Pool F was one of eight pools of the preliminary round of the 2025 FIVB Women's Volleyball World Championship. The pool consisted of China as well as the Dominican Republic, Colombia, and Mexico. Teams are playinh one another in a round-robin, where the top two teams advancing to the final round.

It took place from 23 to 27 August 2025, with rest days on 24 and 26 August. Each matchday features two games, held at 16:00 and 19:30. As the seeded team, China would play all its matches at 19:30.

==Teams==
The following four teams are competing in Pool F for the tournament, listed by their position in the pool.

| Position | Country | Confederation | Qualified as | Qualified on | Previous appearances |  |  | Previous best performance |
| Total | First | Last |
| F1 | China | AVC | 2023 Asian runners-up | 5 September 2023 | 15 | 1956 | 2022 | Champions (1982, 1986) |
| F2 | Dominican Republic | NORCECA | 2023 NORCECA champions | 2 September 2023 | 9 | 1974 | 2022 | 5th place (2014) |
| F3 | Colombia | CSV | 2023 South American 3rd placers | 22 August 2023 | 1 | 2022 |  | 21st place (2022) |
| F4 | Mexico | NORCECA | 11th World ranked non-qualified team | 30 August 2024 | 8 | 1970 | 2018 | 10th place (1974) |

==World Rankings==
The following four teams are ranked in the FIVB World Rankings at the draw, the beginning and the final day of the tournament.

| Position | Country | FIVB World Rankings |  |  |
| Draw^{α} | Before^{β} | After^{γ} |
| F1 | China | 5 (350.30) | 4 (348.60) | 6 (337.02) |
| F2 | Dominican Republic | 11 (260.54) | 10 (248.35) | 11 (254.68) |
| F3 | Colombia | 21 (152.37) | 19 (172.34) | 22 (157.31) |
| F4 | Mexico | 25 (138.42) | 24 (150.55) | 23 (152.56) |

^{α}
^{β}
^{γ}

==Standings==
The following four teams are ranked based on the pool standing procedure.

- The winners of Pool F will advance to play the runners-up of Pool C.
- The runners-up of Pool F will advance to play the winners of Pool C.

| Pos | Teamv; t; e; | Pld | W | L | Pts | SW | SL | SR | SPW | SPL | SPR | Qualification |
| 1 | China | 3 | 3 | 0 | 9 | 9 | 2 | 4.500 | 271 | 201 | 1.348 | Final round |
| 2 | Dominican Republic | 3 | 2 | 1 | 6 | 6 | 3 | 2.000 | 203 | 173 | 1.173 |
| 3 | Mexico | 3 | 1 | 2 | 2 | 4 | 8 | 0.500 | 234 | 280 | 0.836 |  |
| 4 | Colombia | 3 | 0 | 3 | 1 | 3 | 9 | 0.333 | 224 | 278 | 0.806 |

==Matches==

The following six matches of Pool C will play at the Chiang Mai International Exhibition and Convention Centre, Chiang Mai.

===Dominican Republic vs Colombia===
The teams recently faced each other twice in the 2025 Women's Pan-American Volleyball Cup, where the Dominican Republic won both matches 3–1 and 3–0. This is the first game between the Dominican Republic and Colombia in the World Championship.

===China vs Mexico===
The teams recently faced each other in the 2023 FIVB Volleyball Women's Olympic Qualification Tournaments, where China won 3–0. This is the second game between China and Mexico in the World Championship with China winning in their first meeting in 2006.

===Dominican Republic vs Mexico===
The teams recently faced each other in the 2025 Women's Pan-American Volleyball Cup, where the Dominican Republic won 3–1. This is the third game between the Dominican Republic and Mexico in the World Championship.
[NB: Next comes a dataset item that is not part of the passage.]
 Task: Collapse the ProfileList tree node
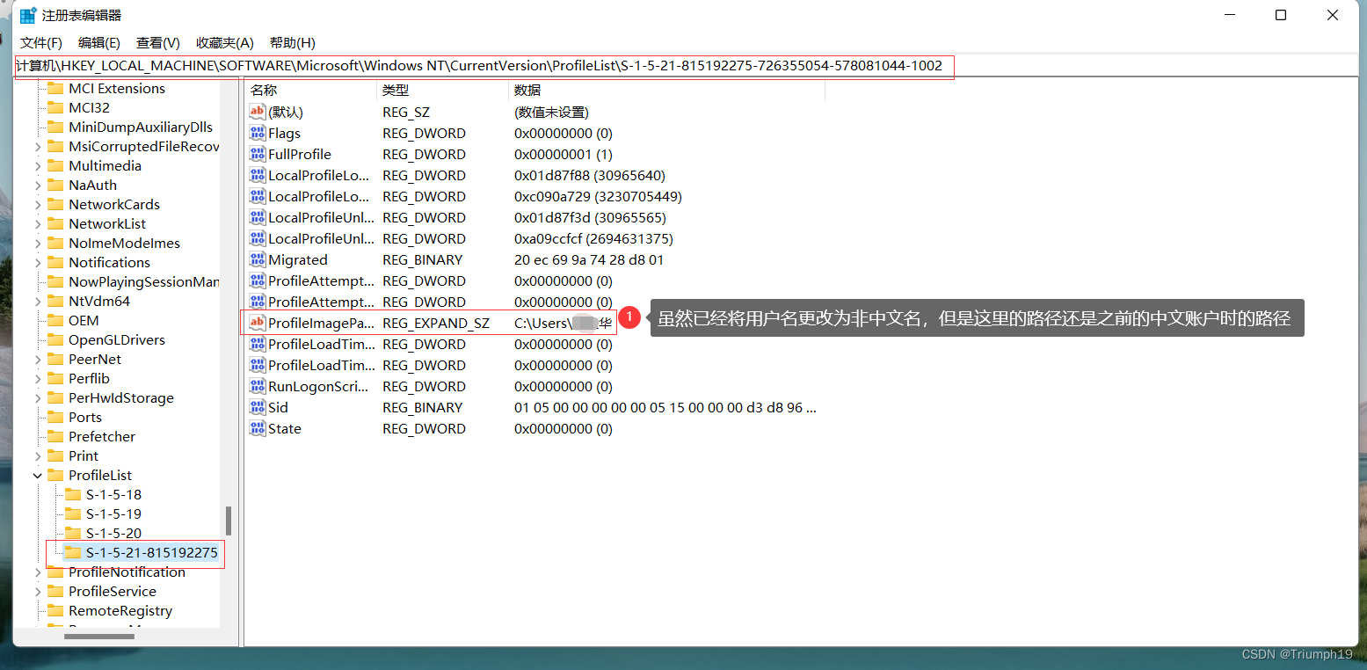click(x=36, y=475)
The Dominican Republic has won both of their previous meetings in 2006 and 2018.

===China vs Colombia===
The teams recently faced each other in the 2022 FIVB Women's Volleyball World Championship, where China won 3–0. This is the second game between China and Colombia in the World Championship.

===Colombia and Mexico===
The teams recently faced each other in the 2024 Women's Pan-American Volleyball Cup, where Colombia won 3–1. This is the first game between Colombia and Mexico in the World Championship.

===China vs Dominican Republic===
The teams recently faced each other in the 2025 FIVB Women's Volleyball Nations League, where China won 3–2. This is the fifth game between China and the Dominican Republic in the World Championship. China has won all four of their previous meetings in 2006, 2010, and both the second and third rounds of 2014.